多様なエネルギーを取り込む

モノやサービスが溢れ、それらがなかなか容易に売れない時代になっている今、企業に求められるのは「気力」、「体力」に加えて「知力」だろう。この「知力」とは「感性」にも通じる。感性豊かな企業としての「品性」が問われているのではないだろうか。そのためにはそれぞれの企業の生い立ちや文化、社会の中の存在意義を見直すことが必須とされる。

その源となるエネルギーは企業が行う社会への情報発信によって高まる。社会に対して情報を開示し、積極的な交流を心がけることで、逆に社会から多様なエネルギーが従業員や企業に入ってくることになる。大手企業がCSR(企業の社会的責任)や広報に力を入れるのはこのためだ。

異質なエネルギーで企業の能力向上

しかし、これからはそのCSRや広報についても、決して大企業だけのものではなくなってくる。むしろ中小企業にこそ、そうしたことが必要なのではないだろうか。様々な分野で活躍する、例えばスポーツマンや芸術家、知識人などとの交流も、異質なエネルギーを企業にもたらすことになるものだ。

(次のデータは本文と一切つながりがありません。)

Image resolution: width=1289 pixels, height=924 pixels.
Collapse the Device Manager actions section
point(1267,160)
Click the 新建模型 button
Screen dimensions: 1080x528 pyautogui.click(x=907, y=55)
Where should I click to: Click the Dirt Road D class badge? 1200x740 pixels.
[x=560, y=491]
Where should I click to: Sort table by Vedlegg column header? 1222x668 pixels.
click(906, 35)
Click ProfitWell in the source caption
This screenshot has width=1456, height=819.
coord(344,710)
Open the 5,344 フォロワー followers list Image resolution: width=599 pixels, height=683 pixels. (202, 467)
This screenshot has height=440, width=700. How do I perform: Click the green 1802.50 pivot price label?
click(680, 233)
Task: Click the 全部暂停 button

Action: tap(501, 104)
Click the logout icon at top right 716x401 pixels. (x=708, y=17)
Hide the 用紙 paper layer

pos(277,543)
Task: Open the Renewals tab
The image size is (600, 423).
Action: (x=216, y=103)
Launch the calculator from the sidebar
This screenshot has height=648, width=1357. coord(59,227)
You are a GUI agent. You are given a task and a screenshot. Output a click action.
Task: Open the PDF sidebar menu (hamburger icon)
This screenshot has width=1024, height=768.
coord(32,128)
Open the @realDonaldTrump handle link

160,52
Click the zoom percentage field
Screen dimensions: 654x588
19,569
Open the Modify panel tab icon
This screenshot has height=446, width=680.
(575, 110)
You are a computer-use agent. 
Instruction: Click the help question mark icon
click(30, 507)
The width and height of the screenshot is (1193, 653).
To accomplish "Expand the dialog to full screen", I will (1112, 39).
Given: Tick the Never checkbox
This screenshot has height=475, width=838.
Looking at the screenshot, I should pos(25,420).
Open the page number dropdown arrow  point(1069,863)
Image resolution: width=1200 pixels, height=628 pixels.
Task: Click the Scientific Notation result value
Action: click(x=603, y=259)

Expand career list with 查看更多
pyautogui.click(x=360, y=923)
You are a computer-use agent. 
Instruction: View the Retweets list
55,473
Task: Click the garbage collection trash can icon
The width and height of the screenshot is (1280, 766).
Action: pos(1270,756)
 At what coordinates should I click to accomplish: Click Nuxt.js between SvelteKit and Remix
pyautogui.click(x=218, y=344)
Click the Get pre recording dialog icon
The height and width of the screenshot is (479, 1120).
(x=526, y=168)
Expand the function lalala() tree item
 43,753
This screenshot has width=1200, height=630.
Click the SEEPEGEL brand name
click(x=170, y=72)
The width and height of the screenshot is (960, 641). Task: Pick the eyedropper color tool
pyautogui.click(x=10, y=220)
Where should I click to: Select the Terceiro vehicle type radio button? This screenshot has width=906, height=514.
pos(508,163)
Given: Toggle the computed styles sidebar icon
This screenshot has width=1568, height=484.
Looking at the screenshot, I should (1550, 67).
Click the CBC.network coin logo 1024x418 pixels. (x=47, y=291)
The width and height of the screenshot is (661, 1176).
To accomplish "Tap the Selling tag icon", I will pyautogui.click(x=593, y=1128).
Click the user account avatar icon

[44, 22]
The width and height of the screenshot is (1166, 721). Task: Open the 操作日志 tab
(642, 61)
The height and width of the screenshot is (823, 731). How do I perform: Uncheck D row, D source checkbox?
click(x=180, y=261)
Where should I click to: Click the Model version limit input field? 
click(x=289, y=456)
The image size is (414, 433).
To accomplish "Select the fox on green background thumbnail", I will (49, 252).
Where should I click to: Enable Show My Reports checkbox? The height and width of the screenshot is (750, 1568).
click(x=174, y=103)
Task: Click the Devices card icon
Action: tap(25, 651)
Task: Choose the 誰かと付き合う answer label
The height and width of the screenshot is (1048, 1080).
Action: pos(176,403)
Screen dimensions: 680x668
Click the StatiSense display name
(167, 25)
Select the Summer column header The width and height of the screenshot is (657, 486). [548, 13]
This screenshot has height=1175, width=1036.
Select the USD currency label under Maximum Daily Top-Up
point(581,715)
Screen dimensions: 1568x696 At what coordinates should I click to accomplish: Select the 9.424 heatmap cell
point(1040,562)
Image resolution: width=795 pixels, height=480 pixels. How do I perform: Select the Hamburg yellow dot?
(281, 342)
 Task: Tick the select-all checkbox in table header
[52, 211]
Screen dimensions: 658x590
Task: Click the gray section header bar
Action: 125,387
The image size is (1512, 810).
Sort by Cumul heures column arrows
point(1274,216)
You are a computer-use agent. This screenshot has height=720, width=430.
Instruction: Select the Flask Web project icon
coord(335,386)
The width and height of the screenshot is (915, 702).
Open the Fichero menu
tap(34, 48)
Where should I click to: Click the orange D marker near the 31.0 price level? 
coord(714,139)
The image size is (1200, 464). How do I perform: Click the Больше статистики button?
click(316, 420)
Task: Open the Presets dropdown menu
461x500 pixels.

異質なエネルギーは社内の意識変革につながるだけではなく、感性、創造性、柔軟性、情報感度といった、目に見えない風土としての企業の資産の蓄積に結び付く。そして、それは従業員の能力を高め、企業の能力を高めることにもつながる。ここまではお話しをしていても納得していただくことが多い。

CSRと広報がなければ飯は食えない時代へ

ただ、だからといってすぐにそれらに力を入れようとはならないのが常だ。何故なら、何といってもCSRや広報にいくら力を入れても、その結果が目に見えにくいためだ。先々効果をもたらすだろうと理解できても、それに力を入れるのは「今でなくてもいい」というわけだ。だが目に見えにくいからしなくていいわけじゃない。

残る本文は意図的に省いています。